4. Experts (see below) point out that the FHA was stretched to the brink for nearly a decade, through the financial crisis, ultimately requiring a $1.7 billion taxpayer bailout. These experts argue that the capital levels required of FHA to shield taxpayers against losses, which is a thin 2% to begin with and has been underwater for several years, should not be thinned-out so quickly after it’s been restored back to health.

  • Housing policy experts at the Urban Institute debunk some of the quick claims about the negative impact of this HUD action. In a new blog they state: “A close look at the planned price reduction, however, reveals that the impact on the market would have been small and retaining the current price to help shore up FHA funds for a rainy day is a more prudent choice.” They also caution that the new lending volume at FHA would not come from unserved borrowers or homebuyers left on the sidelines, but instead borrowers already served by the low down payment conventional market.
  • On the opposite side of the political spectrum, scholars at the American Enterprise Institute (AEI) agree with Urban Institute on the forestalled FHA premium reduction. AEI scholars note that the last time FHA cut fees in 2015 it did not result in serving a new, previously unserved universe of homebuyers. AEI found, “almost half of these buyers— attracted by FHA’s lower monthly payments—were poached from other government agencies, mainly Fannie Mae or Freddie Mac. We also estimate that another third of the 180,000 buyers would have entered the market regardless of the lower premium, because an improving economy was raising incomes and lowering unemployment across the nation.”

5. Given privately insured mortgages are widely available and therefore homebuyers have options beyond FHA, the government program does not need to potentially increase risks to the American taxpayers.
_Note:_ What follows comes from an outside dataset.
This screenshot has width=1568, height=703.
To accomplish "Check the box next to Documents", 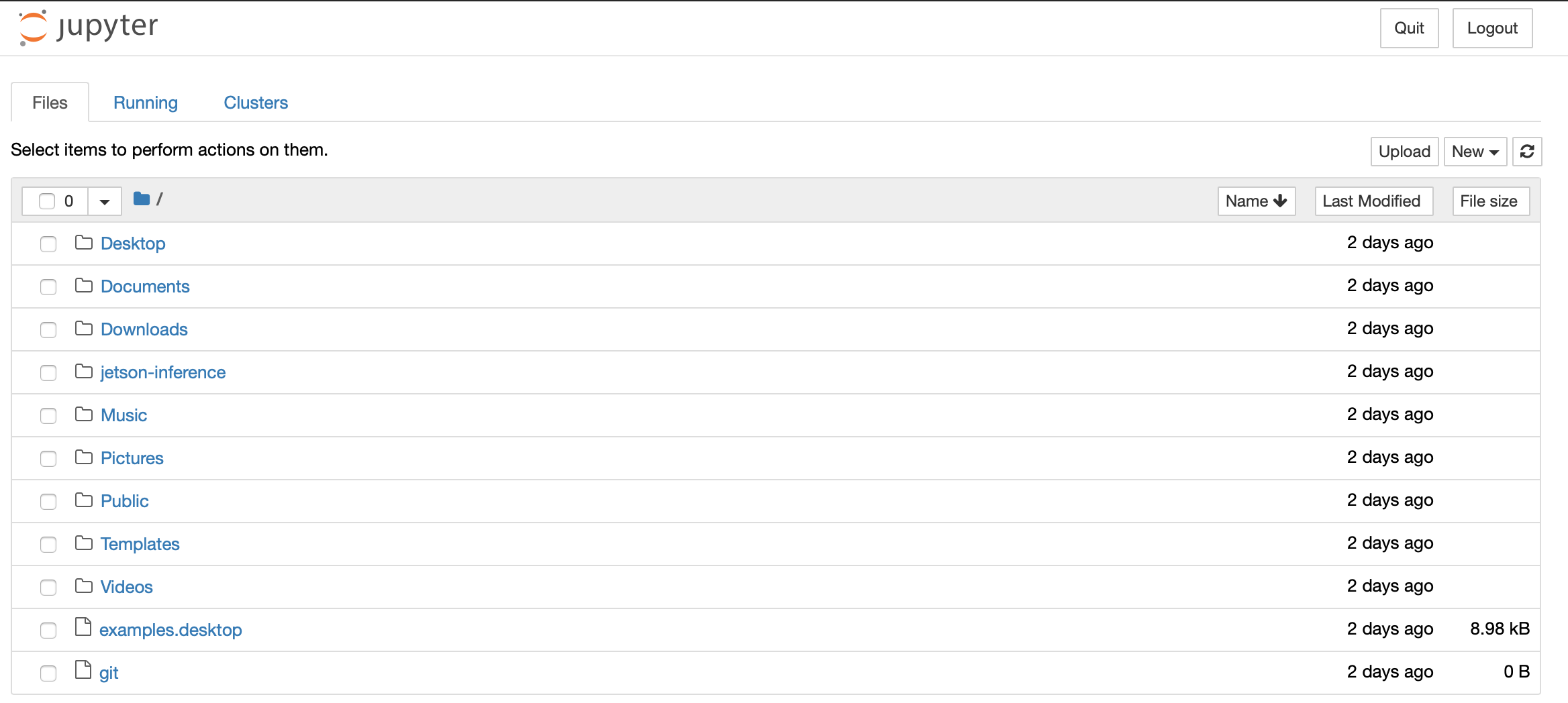I will point(48,287).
Below is a statement by Lindsey Johnson, USMI President and Executive director.

“HUD’s action allows the incoming Administration appropriate time to begin its work and to determine if an FHA mortgage insurance premium reduction is needed, and how it might expose taxpayers to undue risk. Given the wide availability of MI-backed low down payment mortgages and the fact that private MI is a better deal for borrowers over FHA since it can be cancelled, which in turn lowers monthly payments while FHA insurance must be paid for the life of the loan, there is no need for FHA to undercut the private market. While the FHA serves an important role in the housing market, it has expanded its footprint dramatically since the financial crisis and should instead remain focused on its core mission of serving underserved borrowers. USMI has and will continue to work with policymakers and housing officials to establish a more coordinated housing policy that will ensure broad access to low down payment lending while reducing the government’s footprint in housing and protecting taxpayers.”